Source: Company Financials
The Company’s total revenue for 1H19 as of 31 December 2018 fell 27 percent year-over-year (YoY) to $525.8 million from $716.7 million during the same period last year due to lower revenue contribution from a project in the UK.
Net profit during 1H19 fell by nearly half to $53.3 million from $116.8 million during the similar period last year, while finance costs rose 98 percent to $48.0 million from $24.7 million during the similar period last year.
Source: Company Financials
We noted from one of the highlights obtained from the latest 1H19 earnings release that while there is a slight improvement of the long-term secured debt outstanding which fell from $2 billion to around $1.9 billion. However, its short-term secured debt holdings ballooned nearly six fold from $142.4 million to $685 million.
Digging further, Oxley’s overall cash and cash equivalents last stood at $248.5 million, but its net cash from operating activities turned negative to $370.2 million from a positive $240.3 million during the same period. We noted in the cash flow statements that there was a large operating cash outflow of $386.9 million relating to the development projects during the 1H19.
We noted from the 1H19 earnings release that the Company disclosed that the International Financial Reporting Standards (IFRS) Interpretations Committee issued a tentative agenda decision for public comments where it presented its views that borrowing costs relating to development properties should not be capitalised but expensed when incurred. The Company’s accounting policy currently capitalises borrowing costs relating to its development properties under construction, which is the practice adopted by the property developers in Singapore.
We feel that if the Singapore Financial Reporting Standards (SFRS) were to change the capitalisation of interest expense of development properties to expensing method, this might result in the addition of higher interest rate burden to the Company’s overall financials, and thus might result in lower interest coverage ratios.
While the Company is trying to assess its implications, and the new accounting standard is still under review for eventual adoption, we think that it might be prudent for the Company to start considering adopting the new IFRS practice ahead of eventual implementation of the expensing policy in Singapore in order to reflect international practices, and to reflect more clearly about the impact of interest rate risks the Company might be facing.
We also think that investors will also be interested to know the implications, should the new expensing policies be implemented, and therefore assist in understanding the Company’s overall financial situation better.

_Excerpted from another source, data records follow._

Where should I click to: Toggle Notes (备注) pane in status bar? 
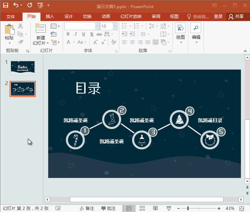tap(87, 208)
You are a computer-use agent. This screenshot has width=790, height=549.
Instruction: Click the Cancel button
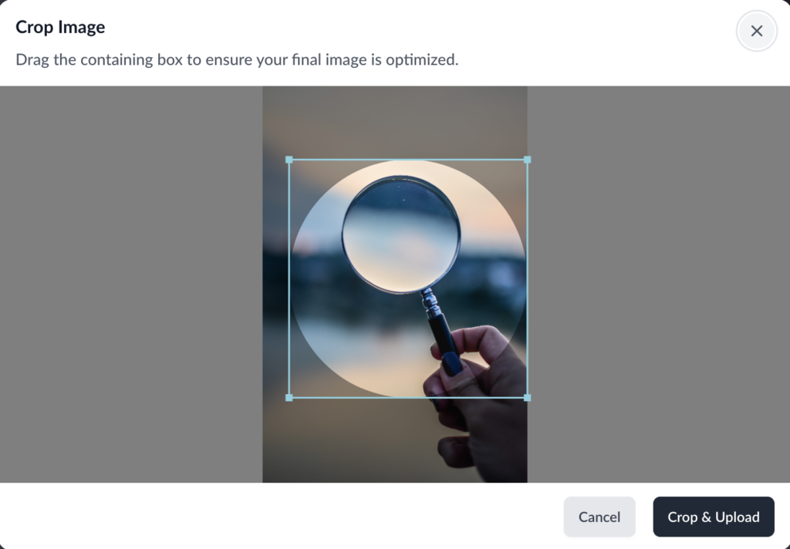599,517
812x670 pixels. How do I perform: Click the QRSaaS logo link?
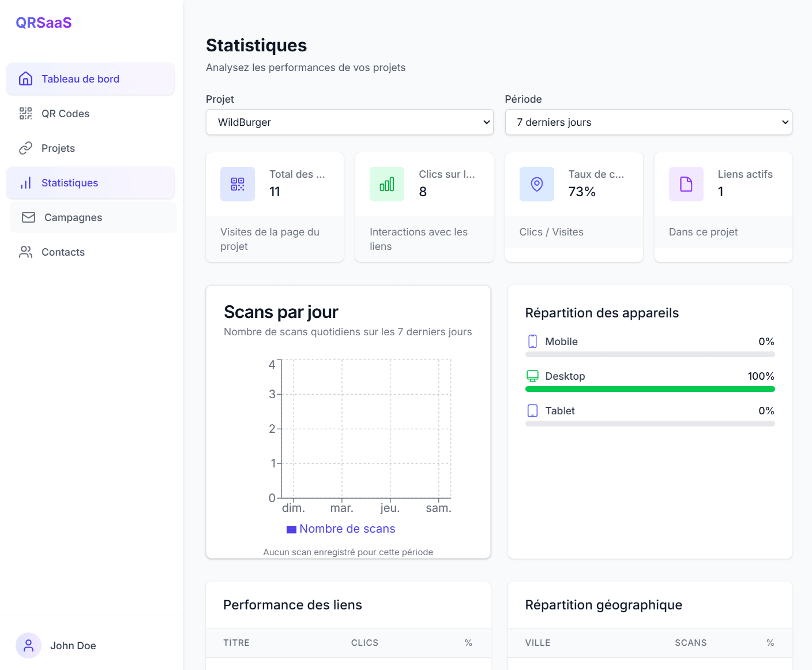click(44, 23)
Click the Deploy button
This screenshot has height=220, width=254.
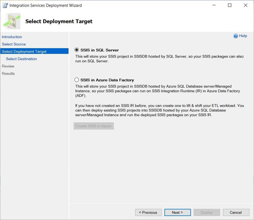[206, 212]
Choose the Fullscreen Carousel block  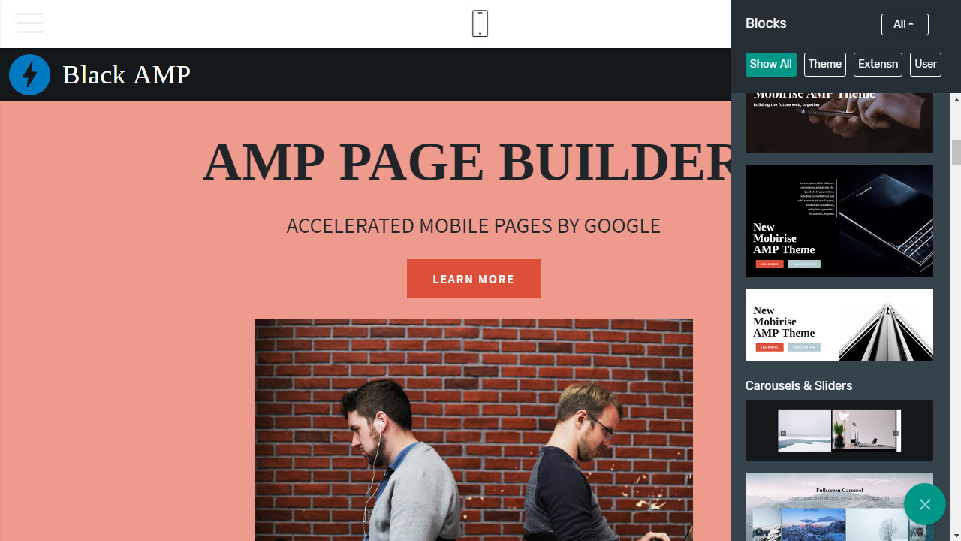click(x=839, y=506)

A Recession Could Be Catastrophic
While the Company has been expanding its development pipeline aggressively both local and abroad, we think that the level of debt and the interest rate risks which Oxley Holdings is currently taking on have not been emphasised in greater details by management.
While it is good that the Company is still enjoying profits, albeit lower as of 1H19, the amount of debt especially the short-term secured debt which increased six-fold looks quite concerning considering that the global economic growth is showing peaking growth rates. The risks of a hard fall or recession could be catastrophic.